The international price of oil is up as speculators bid up the price.
Inflation will be the problem however, when/if the dollar falls against other currencies.
Wow, I never thought I'd ever find anyone in the universe that agreed with me on those points. We agree that a falling dollar isn't the problem, that inflation is not now the problem, and that inflation won't be affected by the dollar. Seems you and I are in a very small select group on those points.
The idea that oil prices are up because of speculator's bids is like saying oil prices are up because the numbers used for prices are bigger. Please tell me what your take is as to
why speculators are raising their bid prices. Also, when we say
'speculators', we're talking about commodity option/future traders right?
I suspect that most reality based thinkers (lets call that "the market") if agree
with you, expat.
AFter all it isn't like phemomena this isn't a well understand fact of economic life.

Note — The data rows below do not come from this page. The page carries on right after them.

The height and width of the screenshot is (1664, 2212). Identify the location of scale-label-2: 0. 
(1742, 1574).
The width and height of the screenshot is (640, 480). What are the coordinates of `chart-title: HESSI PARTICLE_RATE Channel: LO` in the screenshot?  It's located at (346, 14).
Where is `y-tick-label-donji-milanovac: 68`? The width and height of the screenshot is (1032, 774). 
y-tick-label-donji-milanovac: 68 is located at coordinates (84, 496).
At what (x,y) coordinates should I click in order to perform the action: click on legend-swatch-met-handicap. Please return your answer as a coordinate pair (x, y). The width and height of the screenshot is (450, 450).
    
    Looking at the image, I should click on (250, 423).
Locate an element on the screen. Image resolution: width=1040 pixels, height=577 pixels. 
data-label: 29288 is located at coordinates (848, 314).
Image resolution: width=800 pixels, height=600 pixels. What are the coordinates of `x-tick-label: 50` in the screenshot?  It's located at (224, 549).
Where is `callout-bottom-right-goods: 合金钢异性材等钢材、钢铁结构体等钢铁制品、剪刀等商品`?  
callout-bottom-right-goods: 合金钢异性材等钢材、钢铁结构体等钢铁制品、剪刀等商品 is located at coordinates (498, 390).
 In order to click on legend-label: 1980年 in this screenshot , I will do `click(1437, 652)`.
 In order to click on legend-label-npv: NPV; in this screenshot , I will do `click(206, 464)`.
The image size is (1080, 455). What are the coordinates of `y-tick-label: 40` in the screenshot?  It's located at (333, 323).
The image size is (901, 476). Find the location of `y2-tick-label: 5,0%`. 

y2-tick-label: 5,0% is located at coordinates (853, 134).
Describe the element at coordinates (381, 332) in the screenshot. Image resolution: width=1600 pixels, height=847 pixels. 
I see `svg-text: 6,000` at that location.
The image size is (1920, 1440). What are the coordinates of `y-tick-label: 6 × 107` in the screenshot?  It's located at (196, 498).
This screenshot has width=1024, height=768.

It's the economic mechanisms effecting the price of oil just as they price of any commodity.
The price of oil is going up for everybody, right now regardless of what currency they use
If you're an American, it's going priced in USDs.
If you're German the price is going up
priced in USDs too, since petrodollars are what people use internationally to buy oil.
So your EUs will be converted (or valued at) the current excahnge rate of the EU to the USD when you puchase that oil.
So if the USD happens to be going down against the EU, when you convert your EUs into petro dollars to make that oil purchase,
you won't really enjoy much benefit of the falling dollar relative to the EU because even though you'll have gotten more USDs for your EUS, the price of oil will still cost more of those USDs.
The fact that some people here are attempting to make the argument that that isn't true, is really their problem, not yours.
We are saying something here that is not subject to debate.
Facts is facts... and market pricing mechanisms aren't any kind of mystery.
Now it is certainly possible that the USD is losing real value and that the rising price of oil is factored into that price.
But when that happens we also see a drop in exchange rates against other currencies, too.
But it is equally possible (and in
this case, more sifnificant to price than the fluxuating price of the USD) that
the speculators believe that the market for oil is climbing while the supply is threatened.
And this is mostly what's causing these rises in futures prices at THIS time.
The price is going up if you buy it with dollars, Marks, Euros, Yuans, Francs, whatever.
Not because of exchange rates, not because those currencies are losing value, but because the
specualtors believe that the demand is up and the supply is threatened.
Now if the supply demand picture stabilized the price could STILL go up, in USDs too.
But
only if the USD was losing value against other currencies.
Then, while a German, for example, would have to buy his oil using petro dollars it would
not cost him more because when he converted his Euros to dollars he'd have gotten MORE of them to pay for the oil.